Ce non de la symbolisation sera refoulé , c’est ce qui fait qu’une mère , qu’ un père, sont en mesure d’accueillir leur enfant à sa naissance et l’investiront , y compris s’ils sont dépressifs.
En ce sens nous pouvons tout à fait dire avec Lacan que l’enfant, avant sa naissance et à sa naissance, est inscrit dans un processus langagier, naît dans un bain de langage, même s’il ne parle pas encore. Un enfant de quelques heures tourne la tête en direction de sa mère quand cette dernière rentre à voix haute dans la pièce où il se trouve, alors même qu’il ne possède pas la maturité neurophysiologique de la vision.
L’autisme, les troubles envahissants du développement, mettent à mal ce tableau que je viens de décrire. Parce, que cet enfant pour des raisons que l’on appréhende que peu encore, semble indifférent aux effets de cette symbolisation primitive …
Qu’est ce qui se passe malgré les soins intensifs, les stimulations intensives des parents ?
L’enfant, le bébé ne répond toujours pas…ou peu .Il ne regarde pas son père, sa mère. Il semble ne pas les entendre au point que des examens concernant l’audition et la vue seront pratiqués … C’est à dire que le fonctionnement de la fonction des orifices (œil, oreille) que les psychanalystes rattachent à la sphère pulsionnelle, dysfonctionne.
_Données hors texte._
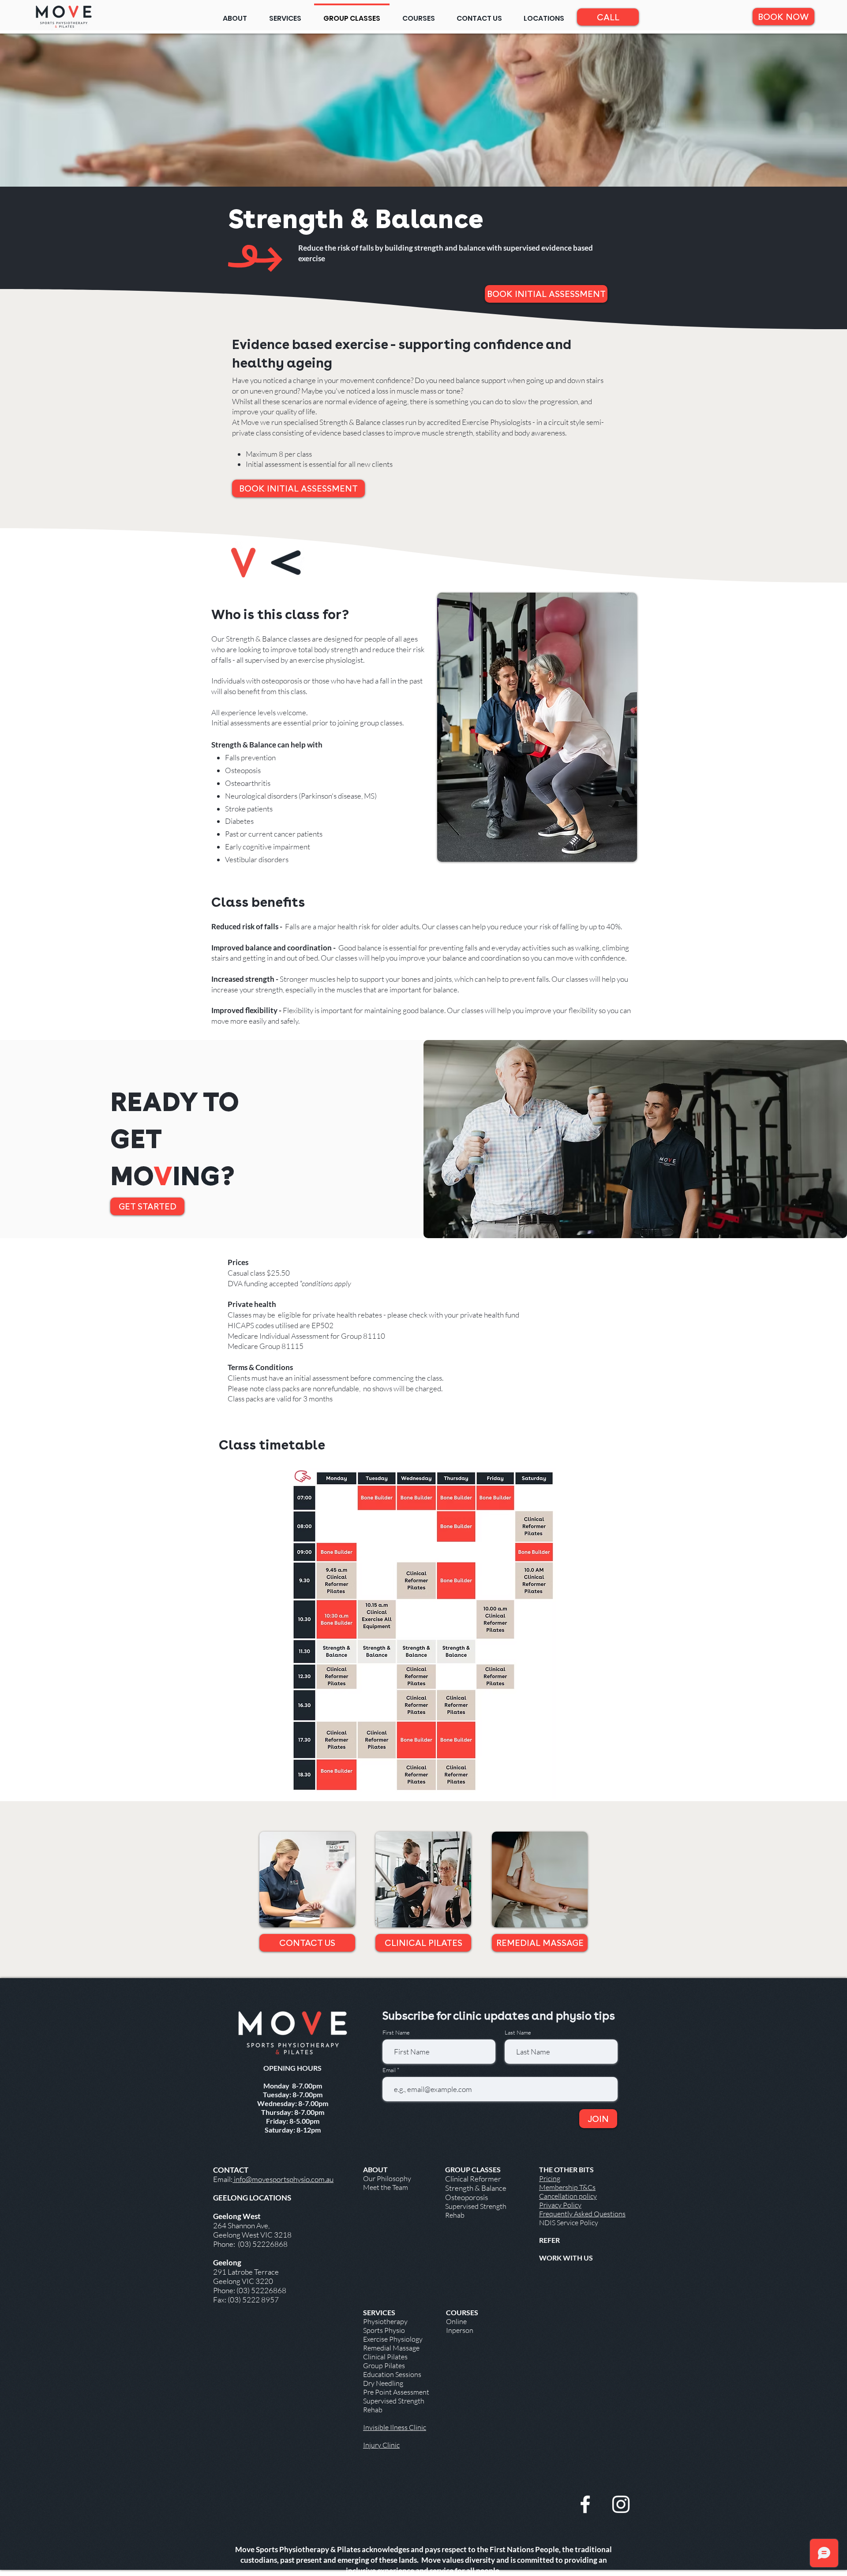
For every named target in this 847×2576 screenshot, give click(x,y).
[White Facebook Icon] (585, 2504)
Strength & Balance (475, 2188)
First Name (396, 2032)
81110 (374, 1336)
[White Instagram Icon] (621, 2504)
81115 (292, 1346)
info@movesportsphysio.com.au (283, 2179)
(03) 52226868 (262, 2244)
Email (389, 2070)
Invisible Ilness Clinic (394, 2427)
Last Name (518, 2032)
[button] (544, 15)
Je dirais, à la suite de Marie-Christine Laznik qui nous démontre avec les films familiaux que ces parents sont sidérés sans pouvoir se le dire et que l’inquiétude gagne au fil d’interactions qui ne se passent pas, eu égard au processus engendré par les troubles de l’enfant, troubles que l’enfant ignore lui même. La mère de Sean Baron raconte comment Sean pleurait continuellement sans que l’on puisse le consoler de la moindre des façons.
A cet endroit là, j’oserais parler de traumatisme chez les parents et l’enfant.
Le traumatisme pour le psychanalyste, c’est un réel que le sujet ne peut pas dialectiser.
Cela a des conséquences sur la lecture qu’il va faire de la vie qu’il mène.
Concernant l’enfant, malgré tout et sans le savoir, il a investi ses parents .C’est tout à fait vérifiable dans l’après coup, que l’enfant investissait ses parents, bien avant tout traitement et contre toute apparence, et ce, dès le début de la vie.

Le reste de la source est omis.